## Work instruction
In the records that follow, find the line with "Torrent (138, 780)"; from there, retype every line exactly through the line with "[Up next] (1363, 960)", which also belongs to the answer.
== Data for processing ==
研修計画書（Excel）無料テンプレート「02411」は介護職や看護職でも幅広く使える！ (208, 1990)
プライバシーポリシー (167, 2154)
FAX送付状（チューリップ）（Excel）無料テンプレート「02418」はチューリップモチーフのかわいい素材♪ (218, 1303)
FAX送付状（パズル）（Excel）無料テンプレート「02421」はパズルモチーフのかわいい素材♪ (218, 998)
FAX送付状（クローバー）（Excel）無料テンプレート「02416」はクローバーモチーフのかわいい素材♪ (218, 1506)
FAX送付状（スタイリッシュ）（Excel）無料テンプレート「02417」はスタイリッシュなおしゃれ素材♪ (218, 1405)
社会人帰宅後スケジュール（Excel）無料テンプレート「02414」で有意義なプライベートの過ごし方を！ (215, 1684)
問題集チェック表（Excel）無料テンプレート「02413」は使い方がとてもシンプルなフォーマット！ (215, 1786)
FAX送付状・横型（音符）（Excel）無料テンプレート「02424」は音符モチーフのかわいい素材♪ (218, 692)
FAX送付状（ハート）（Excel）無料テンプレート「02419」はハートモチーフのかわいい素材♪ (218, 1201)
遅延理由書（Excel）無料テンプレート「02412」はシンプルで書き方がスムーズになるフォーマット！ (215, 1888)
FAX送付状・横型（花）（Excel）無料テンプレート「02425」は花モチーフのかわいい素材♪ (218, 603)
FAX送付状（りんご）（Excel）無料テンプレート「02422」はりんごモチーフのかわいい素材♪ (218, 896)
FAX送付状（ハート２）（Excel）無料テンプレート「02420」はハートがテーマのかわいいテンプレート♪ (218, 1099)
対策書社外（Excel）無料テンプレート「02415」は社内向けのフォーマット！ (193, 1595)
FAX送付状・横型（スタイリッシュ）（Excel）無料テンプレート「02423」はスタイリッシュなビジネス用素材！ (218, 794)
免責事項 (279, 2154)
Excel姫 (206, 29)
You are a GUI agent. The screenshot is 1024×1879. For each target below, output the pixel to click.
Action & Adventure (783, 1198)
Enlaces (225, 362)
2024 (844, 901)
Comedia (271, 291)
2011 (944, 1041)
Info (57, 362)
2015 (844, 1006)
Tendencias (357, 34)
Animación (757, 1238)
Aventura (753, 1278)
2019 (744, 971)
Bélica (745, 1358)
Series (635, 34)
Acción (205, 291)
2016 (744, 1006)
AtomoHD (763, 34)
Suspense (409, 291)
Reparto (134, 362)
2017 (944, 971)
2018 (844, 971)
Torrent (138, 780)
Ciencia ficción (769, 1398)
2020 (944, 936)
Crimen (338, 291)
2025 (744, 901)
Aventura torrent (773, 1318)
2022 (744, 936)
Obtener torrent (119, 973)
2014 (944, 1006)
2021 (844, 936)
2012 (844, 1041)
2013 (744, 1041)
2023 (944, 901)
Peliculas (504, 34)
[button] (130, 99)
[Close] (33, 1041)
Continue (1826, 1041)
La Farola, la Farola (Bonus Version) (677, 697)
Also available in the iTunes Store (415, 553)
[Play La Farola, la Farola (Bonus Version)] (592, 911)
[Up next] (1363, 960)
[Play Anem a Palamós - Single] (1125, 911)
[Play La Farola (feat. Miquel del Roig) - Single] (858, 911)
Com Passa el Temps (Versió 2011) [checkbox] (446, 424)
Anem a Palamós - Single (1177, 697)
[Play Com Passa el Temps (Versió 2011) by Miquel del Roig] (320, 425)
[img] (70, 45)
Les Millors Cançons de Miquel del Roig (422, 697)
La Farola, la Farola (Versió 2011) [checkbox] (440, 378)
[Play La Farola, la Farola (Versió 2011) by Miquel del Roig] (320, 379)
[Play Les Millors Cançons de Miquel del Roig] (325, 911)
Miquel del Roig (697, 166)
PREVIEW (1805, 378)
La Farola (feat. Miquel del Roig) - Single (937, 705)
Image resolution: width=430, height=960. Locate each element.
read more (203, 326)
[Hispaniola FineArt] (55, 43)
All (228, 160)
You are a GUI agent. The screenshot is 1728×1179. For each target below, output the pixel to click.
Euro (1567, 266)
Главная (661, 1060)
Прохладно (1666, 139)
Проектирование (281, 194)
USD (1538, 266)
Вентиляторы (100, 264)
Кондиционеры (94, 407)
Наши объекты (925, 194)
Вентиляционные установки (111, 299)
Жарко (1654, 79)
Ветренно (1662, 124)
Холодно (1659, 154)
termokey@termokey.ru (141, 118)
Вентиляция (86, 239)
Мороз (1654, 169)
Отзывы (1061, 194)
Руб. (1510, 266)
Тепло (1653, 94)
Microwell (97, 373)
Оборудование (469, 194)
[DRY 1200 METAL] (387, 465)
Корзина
===
## Result for this task
Torrent (138, 780)
Ciencia ficción (769, 1398)
2020 (944, 936)
Crimen (338, 291)
2025 (744, 901)
Aventura torrent (773, 1318)
2022 (744, 936)
Obtener torrent (119, 973)
2014 (944, 1006)
2021 (844, 936)
2012 (844, 1041)
2013 (744, 1041)
2023 (944, 901)
Peliculas (504, 34)
[button] (130, 99)
[Close] (33, 1041)
Continue (1826, 1041)
La Farola, la Farola (Bonus Version) (677, 697)
Also available in the iTunes Store (415, 553)
[Play La Farola, la Farola (Bonus Version)] (592, 911)
[Up next] (1363, 960)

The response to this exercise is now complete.